Graphics processing unit-accelerated iterative tomographic reconstruction with strip-integral system model

In tomographic reconstruction, the major factors that affect the performance of an algorithm are the computational efficiency and the reconstruction accuracy. The computational efficiency has recently been achieved by using graphics processing units (GPUs). However, efforts to improve the accuracy of modeling a projector-backprojector pair have been hindered by the need for approximations to maximize the efficiency of the GPU. The approximations used for modeling a projector-backprojector pair often cause artifacts in reconstruction which propagate through iterations and lower the accuracy of reconstruction. In addition to the approximations, the unmatched projector-backprojector pairs often used for GPU-accelerated methods also cause additional errors in iterative reconstruction.
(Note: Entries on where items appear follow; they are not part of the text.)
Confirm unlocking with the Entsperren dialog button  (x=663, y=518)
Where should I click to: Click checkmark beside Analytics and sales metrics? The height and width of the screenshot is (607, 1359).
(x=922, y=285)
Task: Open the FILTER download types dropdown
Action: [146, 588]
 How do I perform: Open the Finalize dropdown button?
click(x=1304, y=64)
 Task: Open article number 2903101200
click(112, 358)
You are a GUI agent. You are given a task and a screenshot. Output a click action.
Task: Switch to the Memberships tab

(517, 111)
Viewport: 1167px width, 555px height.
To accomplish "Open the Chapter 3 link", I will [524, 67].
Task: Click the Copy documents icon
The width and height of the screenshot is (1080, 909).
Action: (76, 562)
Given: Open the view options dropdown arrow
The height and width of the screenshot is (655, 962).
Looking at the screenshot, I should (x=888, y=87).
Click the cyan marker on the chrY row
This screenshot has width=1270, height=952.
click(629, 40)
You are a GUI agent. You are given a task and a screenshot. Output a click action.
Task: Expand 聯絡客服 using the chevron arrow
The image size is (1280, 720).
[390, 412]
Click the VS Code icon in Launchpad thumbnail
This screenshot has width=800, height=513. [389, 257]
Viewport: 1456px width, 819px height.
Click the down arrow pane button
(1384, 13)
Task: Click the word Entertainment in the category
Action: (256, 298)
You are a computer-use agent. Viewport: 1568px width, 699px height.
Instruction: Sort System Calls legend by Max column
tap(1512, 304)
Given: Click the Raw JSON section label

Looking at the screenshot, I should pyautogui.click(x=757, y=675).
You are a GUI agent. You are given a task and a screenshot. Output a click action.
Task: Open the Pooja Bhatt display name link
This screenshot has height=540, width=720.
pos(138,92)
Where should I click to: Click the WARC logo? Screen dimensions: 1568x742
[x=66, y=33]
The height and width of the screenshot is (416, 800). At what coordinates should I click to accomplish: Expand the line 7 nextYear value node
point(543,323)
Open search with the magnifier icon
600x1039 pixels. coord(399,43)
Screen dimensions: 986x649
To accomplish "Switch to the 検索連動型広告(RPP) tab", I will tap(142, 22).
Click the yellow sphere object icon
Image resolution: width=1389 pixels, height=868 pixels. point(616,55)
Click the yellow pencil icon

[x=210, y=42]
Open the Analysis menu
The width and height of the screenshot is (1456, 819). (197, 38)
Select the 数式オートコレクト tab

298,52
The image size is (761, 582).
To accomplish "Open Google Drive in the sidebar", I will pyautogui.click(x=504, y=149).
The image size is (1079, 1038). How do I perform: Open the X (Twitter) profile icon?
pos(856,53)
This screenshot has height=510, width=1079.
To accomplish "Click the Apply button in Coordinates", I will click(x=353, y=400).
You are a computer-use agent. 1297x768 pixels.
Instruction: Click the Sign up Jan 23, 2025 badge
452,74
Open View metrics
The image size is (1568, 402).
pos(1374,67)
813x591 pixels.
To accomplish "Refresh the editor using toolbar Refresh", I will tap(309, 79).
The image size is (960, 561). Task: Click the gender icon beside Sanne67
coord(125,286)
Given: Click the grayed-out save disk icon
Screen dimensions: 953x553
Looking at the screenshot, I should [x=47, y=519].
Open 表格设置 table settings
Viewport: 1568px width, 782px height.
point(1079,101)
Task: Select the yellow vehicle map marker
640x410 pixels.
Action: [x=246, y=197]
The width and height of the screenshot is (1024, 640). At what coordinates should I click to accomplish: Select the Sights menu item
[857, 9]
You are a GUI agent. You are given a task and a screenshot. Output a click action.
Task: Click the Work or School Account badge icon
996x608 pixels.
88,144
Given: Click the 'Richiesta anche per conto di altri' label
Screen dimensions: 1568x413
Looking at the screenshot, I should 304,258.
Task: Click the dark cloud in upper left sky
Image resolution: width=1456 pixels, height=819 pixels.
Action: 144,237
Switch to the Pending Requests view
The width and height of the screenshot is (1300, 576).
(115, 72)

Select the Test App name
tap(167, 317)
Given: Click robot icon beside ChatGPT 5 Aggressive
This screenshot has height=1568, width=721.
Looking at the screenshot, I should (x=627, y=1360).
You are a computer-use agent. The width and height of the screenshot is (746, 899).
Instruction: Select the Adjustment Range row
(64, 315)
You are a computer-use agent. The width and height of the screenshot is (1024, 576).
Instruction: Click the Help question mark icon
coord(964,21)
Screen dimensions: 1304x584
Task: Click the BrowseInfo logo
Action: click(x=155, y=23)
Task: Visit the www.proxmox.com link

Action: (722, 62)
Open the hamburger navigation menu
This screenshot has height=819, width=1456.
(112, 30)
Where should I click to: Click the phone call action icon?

For reconstruction with relatively low resolution, the degradation due to these artifacts and errors becomes more significant as the number of iterations is increased. In this work, we develop GPU-accelerated methods for 2-D reconstruction without using any approximations for parallelizing the projection and backprojection operations. The methods of projection and backprojection we use in this work are the strip area-based method and the distance-driven method. Our proposed methods were successfully implemented on the GPU and resulted in high-performance computing in iterative reconstruction while retaining the reconstruction accuracy by providing a perfectly matched projector-backprojector pair. (C) 2012 Society of Photo-Optical Instrumentation Engineers (SPIE). [DOI: 10.1117/1.OE.51.9.093203]